Consider this scenario in which an executable A.bin uses libY.so and libZ.so. A.c, Y.c and Z.c are all written in C. Z.c and Y.c are compiled into respective .so files.
This is the directory structure of the files
$home/bin/A.bin $home/lib/libY.so $home/lib/libZ.so
When I run A.bin as normal user, A.bin runs normally as expected. Note: $LD_LIBRARY_PATH contains $home/lib
I changed some code in A.c adding some functionality which needs admin privileges(like binding to a port less than 1000). I set the setuid bit for A.bin, libY.so and libZ.so to rwsrwsrws, and change the ownership of the files to root. When I try to run A.bin, I get the following error
ld.so.1: A.bin: fatal: libY.so: open failed: No such file or directory Killed
When I just remove the setuid permission from all those files, then the binary runs except for the functionality fails where it needs root privileges.

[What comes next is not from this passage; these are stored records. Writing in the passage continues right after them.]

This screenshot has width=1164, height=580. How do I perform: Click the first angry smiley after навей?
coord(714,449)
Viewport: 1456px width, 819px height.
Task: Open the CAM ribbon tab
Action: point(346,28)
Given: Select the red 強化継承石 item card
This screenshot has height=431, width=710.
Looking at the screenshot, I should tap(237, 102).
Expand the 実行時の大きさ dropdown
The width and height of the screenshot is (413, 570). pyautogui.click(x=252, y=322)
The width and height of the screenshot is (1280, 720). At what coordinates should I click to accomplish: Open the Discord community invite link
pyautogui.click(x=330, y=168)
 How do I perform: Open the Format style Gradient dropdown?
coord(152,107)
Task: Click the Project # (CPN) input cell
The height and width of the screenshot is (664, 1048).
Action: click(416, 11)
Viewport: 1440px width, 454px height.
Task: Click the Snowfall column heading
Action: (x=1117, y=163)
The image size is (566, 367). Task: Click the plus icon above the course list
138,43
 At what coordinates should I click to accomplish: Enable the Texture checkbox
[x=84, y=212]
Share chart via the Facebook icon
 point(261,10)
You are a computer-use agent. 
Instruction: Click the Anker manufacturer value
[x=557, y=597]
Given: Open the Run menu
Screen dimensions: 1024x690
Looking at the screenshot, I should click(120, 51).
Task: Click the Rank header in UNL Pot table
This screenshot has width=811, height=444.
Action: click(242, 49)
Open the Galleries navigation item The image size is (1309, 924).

How to overcome this problem ?
Edit: The OS is Solaris 5.10
As AProgrammer said, while executing setuid programs, $LD_LIBRARY_PATH is ignored. Hence the path has to be hardcoded in the executable itself using this flag while linking
gcc -R $home/lib
The -R flag builds runtime search path list into executable.
Reference: http://www.justskins.com/forums/loading-shared-libraries-from-a-setuid-program-116597.html
In some Unix variants, suid executables have some security features like ignoring
LD_LIBRARY_PATH
, checking ownership and access rights on the executable and used shared libraries,... I don't remember the case of Solaris, but you should probably check that.